Une fortune héritée en forte progression

La part de la fortune héritée dans le patrimoine global des Français ne cesse d’augmenter. Aujourd’hui, l’héritage représente 60 % du patrimoine, contre seulement 35 % au début des années 1970. Cette tendance s’explique par l’augmentation de la valeur des biens transmis (notamment immobiliers) et par le vieillissement de la population.

Pour beaucoup d’enfants de baby-boomers, cet héritage pourrait leur permettre d’accéder à la propriété ou d’améliorer leur niveau de vie. Cependant, tous ne seront pas logés à la même enseigne : les inégalités patrimoniales risquent de se creuser entre ceux qui hériteront de biens importants et ceux qui n’auront rien ou peu.

La question des droits de succession : un débat toujours vif

Les 9 000 milliards d’euros transmis ne profiteront pas intégralement aux héritiers. Les droits de succession, qui ont rapporté 16,6 milliards d’euros à l’État en 2023, devraient mécaniquement augmenter avec le volume des transmissions. Pourtant, cette fiscalité reste très contestée.
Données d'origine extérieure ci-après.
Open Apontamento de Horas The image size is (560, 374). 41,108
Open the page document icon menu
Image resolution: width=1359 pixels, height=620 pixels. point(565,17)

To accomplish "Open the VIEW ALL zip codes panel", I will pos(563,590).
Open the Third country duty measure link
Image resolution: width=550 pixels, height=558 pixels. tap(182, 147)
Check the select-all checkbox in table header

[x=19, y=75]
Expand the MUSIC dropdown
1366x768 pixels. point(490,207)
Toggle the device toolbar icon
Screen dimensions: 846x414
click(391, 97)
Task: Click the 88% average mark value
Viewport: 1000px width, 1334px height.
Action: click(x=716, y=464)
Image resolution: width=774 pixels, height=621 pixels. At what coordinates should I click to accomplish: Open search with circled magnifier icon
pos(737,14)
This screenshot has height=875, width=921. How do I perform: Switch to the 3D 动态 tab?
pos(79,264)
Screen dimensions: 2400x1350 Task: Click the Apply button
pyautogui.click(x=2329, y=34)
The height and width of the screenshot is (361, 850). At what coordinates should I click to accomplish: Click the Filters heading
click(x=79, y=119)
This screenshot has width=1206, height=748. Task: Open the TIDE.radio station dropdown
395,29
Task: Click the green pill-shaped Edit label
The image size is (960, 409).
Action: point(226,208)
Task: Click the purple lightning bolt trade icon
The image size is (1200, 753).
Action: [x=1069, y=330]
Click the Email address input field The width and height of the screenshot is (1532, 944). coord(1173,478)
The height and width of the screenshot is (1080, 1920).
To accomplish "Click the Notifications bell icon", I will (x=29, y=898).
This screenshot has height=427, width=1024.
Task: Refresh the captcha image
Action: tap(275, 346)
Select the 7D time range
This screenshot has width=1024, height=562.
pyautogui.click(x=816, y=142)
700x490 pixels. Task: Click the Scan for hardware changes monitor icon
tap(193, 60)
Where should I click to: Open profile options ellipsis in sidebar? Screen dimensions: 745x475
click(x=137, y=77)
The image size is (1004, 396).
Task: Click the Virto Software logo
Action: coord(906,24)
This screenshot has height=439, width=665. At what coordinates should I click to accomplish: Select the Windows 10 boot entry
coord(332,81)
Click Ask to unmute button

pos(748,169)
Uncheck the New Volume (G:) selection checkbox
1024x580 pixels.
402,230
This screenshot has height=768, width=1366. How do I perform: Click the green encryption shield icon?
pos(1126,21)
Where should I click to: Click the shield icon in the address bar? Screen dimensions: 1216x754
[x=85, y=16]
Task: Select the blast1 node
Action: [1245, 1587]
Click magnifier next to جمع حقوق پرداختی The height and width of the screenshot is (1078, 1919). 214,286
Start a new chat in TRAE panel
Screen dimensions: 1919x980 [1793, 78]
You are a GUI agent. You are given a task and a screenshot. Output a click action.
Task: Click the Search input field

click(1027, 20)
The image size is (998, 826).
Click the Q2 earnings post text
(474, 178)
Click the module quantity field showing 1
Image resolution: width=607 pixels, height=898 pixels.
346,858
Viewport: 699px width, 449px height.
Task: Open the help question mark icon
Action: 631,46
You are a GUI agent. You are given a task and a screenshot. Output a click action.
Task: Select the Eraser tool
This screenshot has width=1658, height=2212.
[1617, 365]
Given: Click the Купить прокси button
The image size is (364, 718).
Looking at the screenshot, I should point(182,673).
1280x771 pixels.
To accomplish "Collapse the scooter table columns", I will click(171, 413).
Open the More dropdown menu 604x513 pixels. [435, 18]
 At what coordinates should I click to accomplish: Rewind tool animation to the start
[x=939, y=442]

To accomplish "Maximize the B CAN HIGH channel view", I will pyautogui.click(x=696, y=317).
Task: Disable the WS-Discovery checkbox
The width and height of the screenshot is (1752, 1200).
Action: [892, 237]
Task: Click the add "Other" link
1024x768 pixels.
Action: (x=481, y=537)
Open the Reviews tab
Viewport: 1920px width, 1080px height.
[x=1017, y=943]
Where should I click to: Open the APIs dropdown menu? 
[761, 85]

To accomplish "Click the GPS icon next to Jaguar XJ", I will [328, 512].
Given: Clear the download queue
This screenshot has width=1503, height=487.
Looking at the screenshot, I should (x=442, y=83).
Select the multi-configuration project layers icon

Une enquête menée par Odoxa en 2024 révèle que trois quarts des Français (77 %) estiment que ces droits sont « injustifiés ». Un sondage YouGov de 2025 va dans le même sens : 74 % des Français souhaitent une baisse des droits de succession. Face à cette impopularité, de nombreuses familles optent pour des dons de leur vivant, afin de limiter les frais pour leurs héritiers.

Ce qu’il faut retenir

  • Un héritage record : 9 000 milliards d’euros devraient changer de main d’ici 2040, principalement en provenance des baby-boomers.
  • Des bénéficiaires variés : Les enfants, mais aussi de plus en plus les petits-enfants, en raison d’un « saut générationnel » croissant.
  • Un enjeu fiscal : Les droits de succession, bien que contestés, devraient rapporter davantage à l’État, poussant les familles à anticiper leurs transmissions.